» **EXERCISE GOAL**:
With pictures excluded, output exactly the lines that run from the first line of the data below through the line containing "This screenshot has height=402, width=932.".

» **THE RECORDS**:
-- -- --

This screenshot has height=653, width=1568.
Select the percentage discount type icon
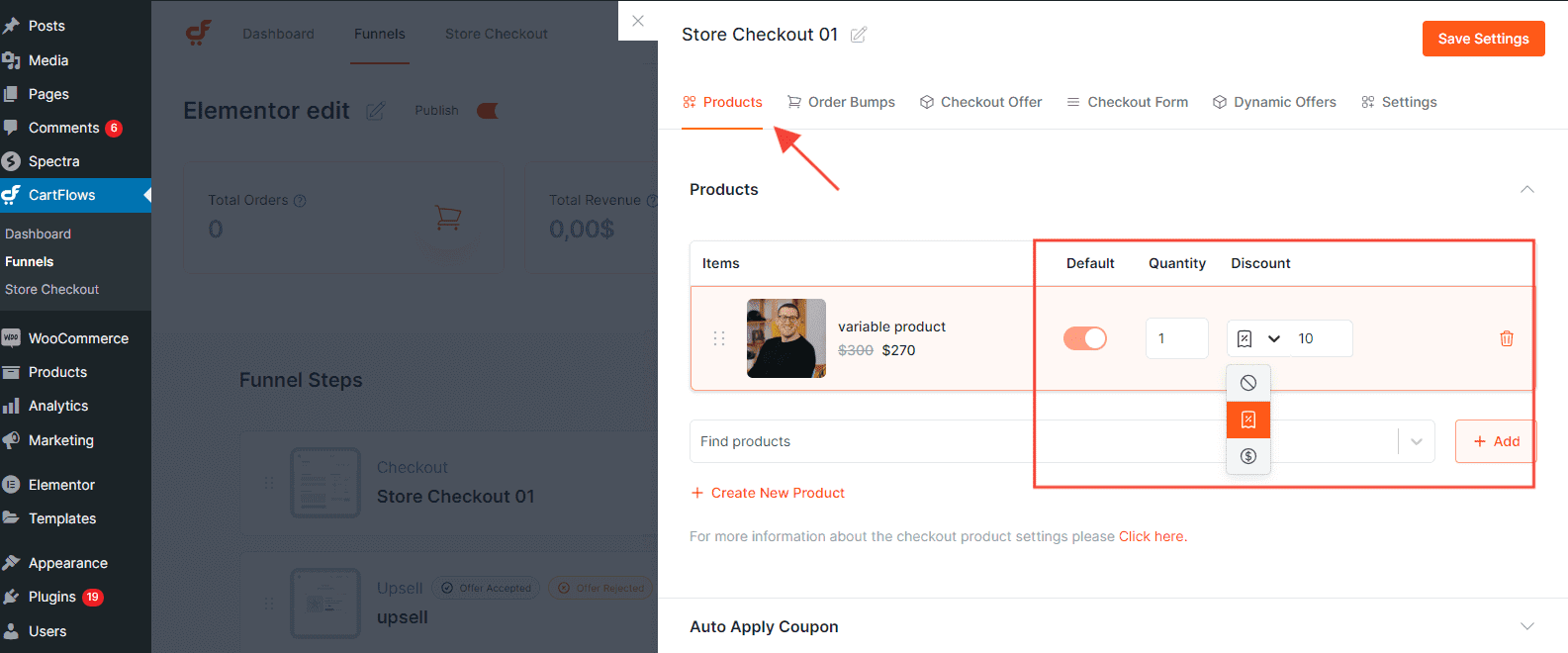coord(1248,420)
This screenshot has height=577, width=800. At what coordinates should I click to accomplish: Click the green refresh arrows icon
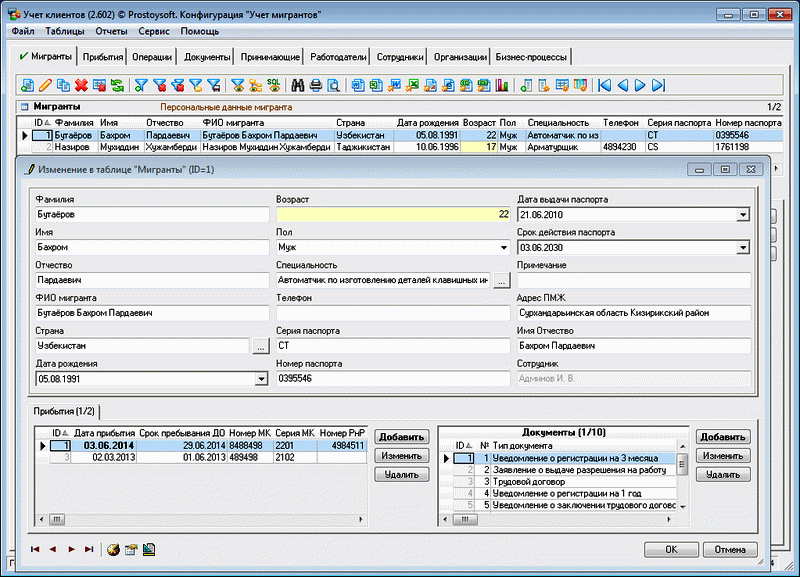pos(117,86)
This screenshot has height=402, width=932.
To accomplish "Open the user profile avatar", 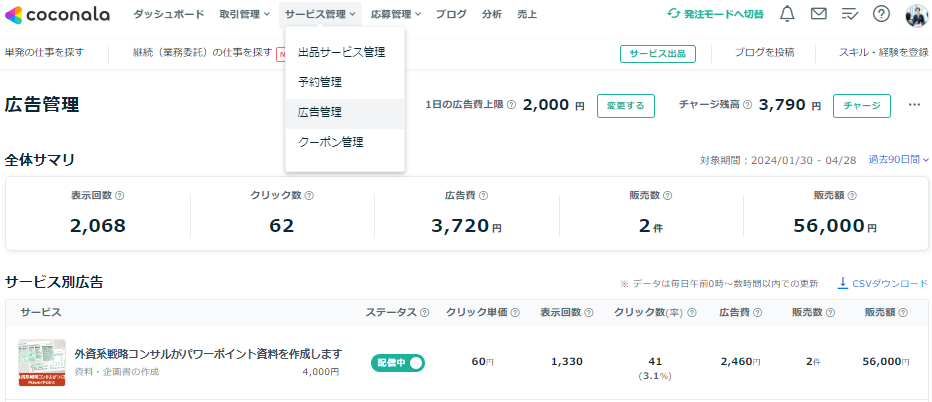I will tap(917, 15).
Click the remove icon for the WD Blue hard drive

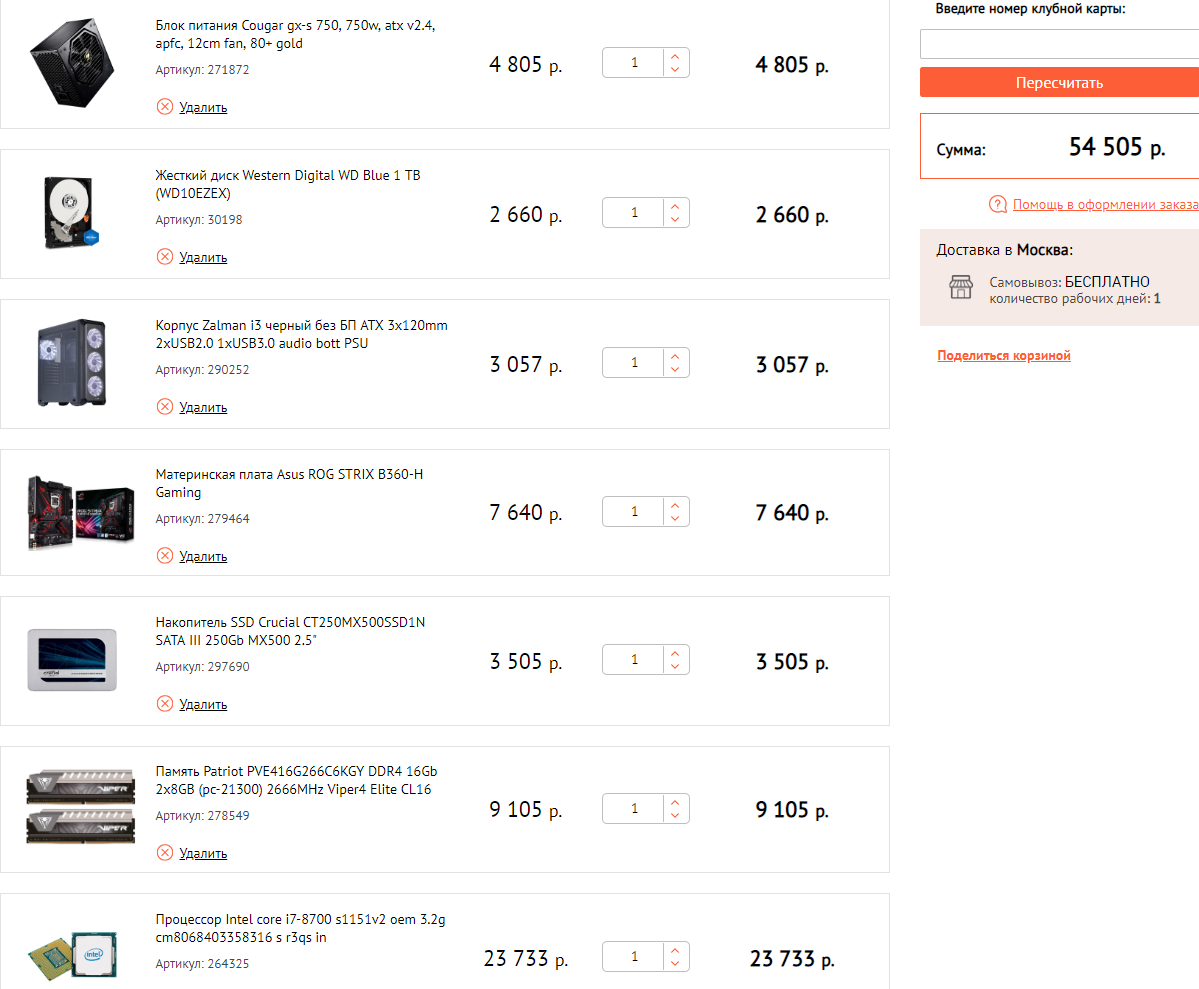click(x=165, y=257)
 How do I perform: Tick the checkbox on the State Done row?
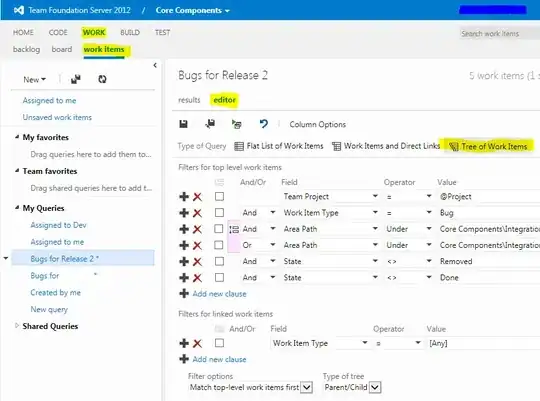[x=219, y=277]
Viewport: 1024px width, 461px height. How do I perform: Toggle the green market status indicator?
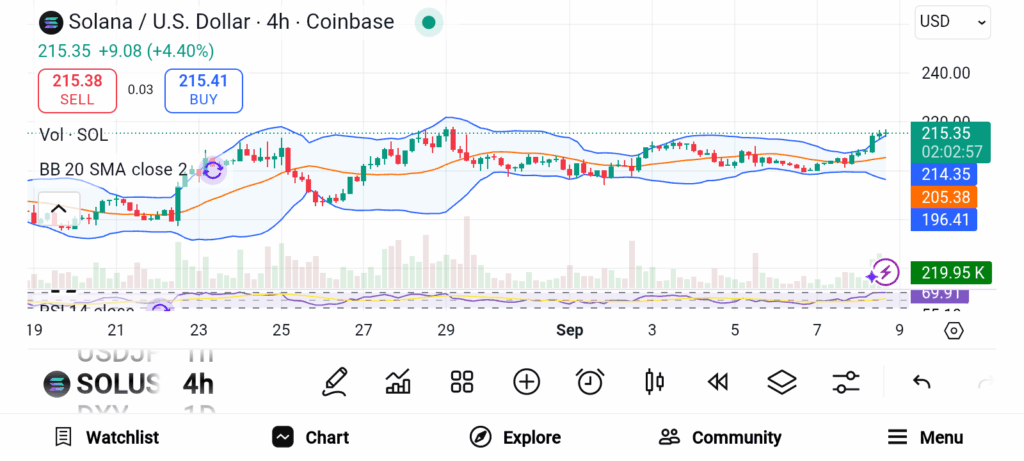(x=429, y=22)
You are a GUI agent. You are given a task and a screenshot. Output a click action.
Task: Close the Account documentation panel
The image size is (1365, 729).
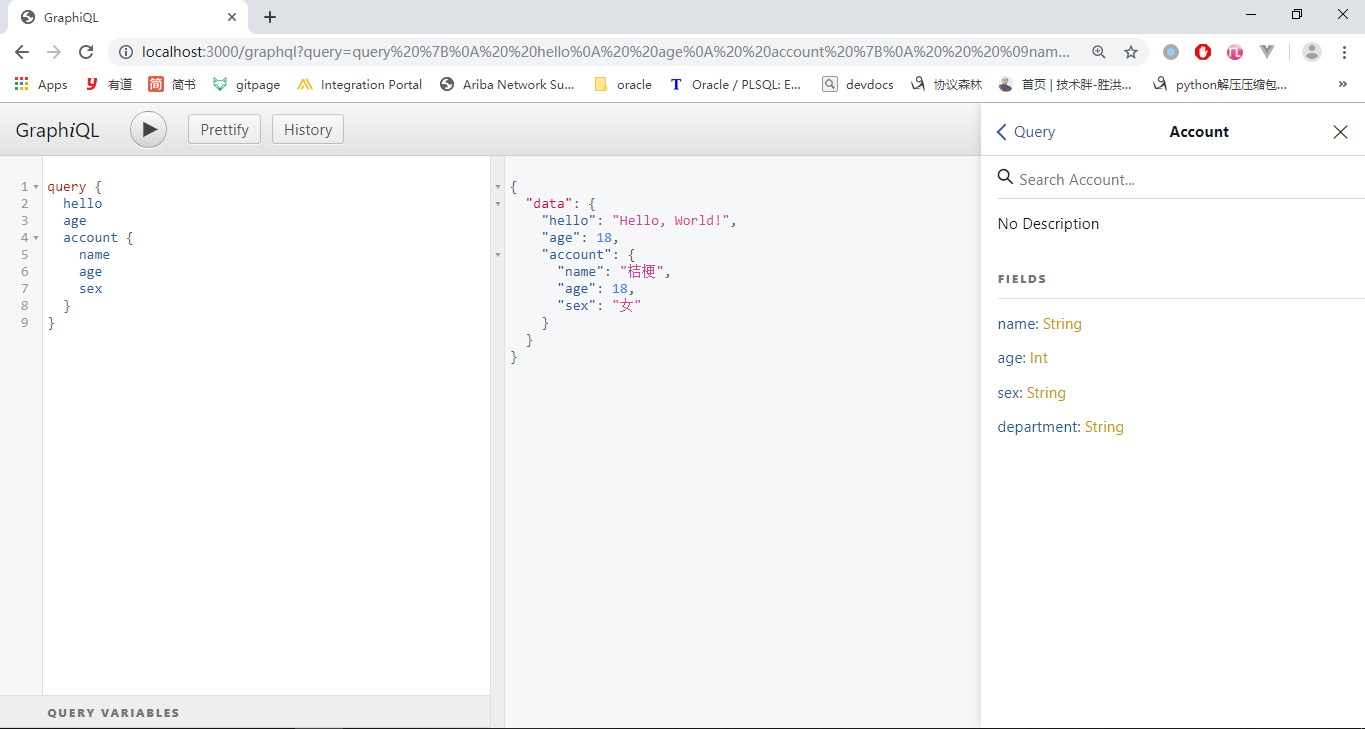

-- -- --

» **ANSWER TO THE PROBLEM**:
This screenshot has height=653, width=1568.
Select the percentage discount type icon
coord(1248,420)
This screenshot has height=577, width=800. At what coordinates should I click to accomplish: Click the green refresh arrows icon
pos(117,86)
This screenshot has height=402, width=932.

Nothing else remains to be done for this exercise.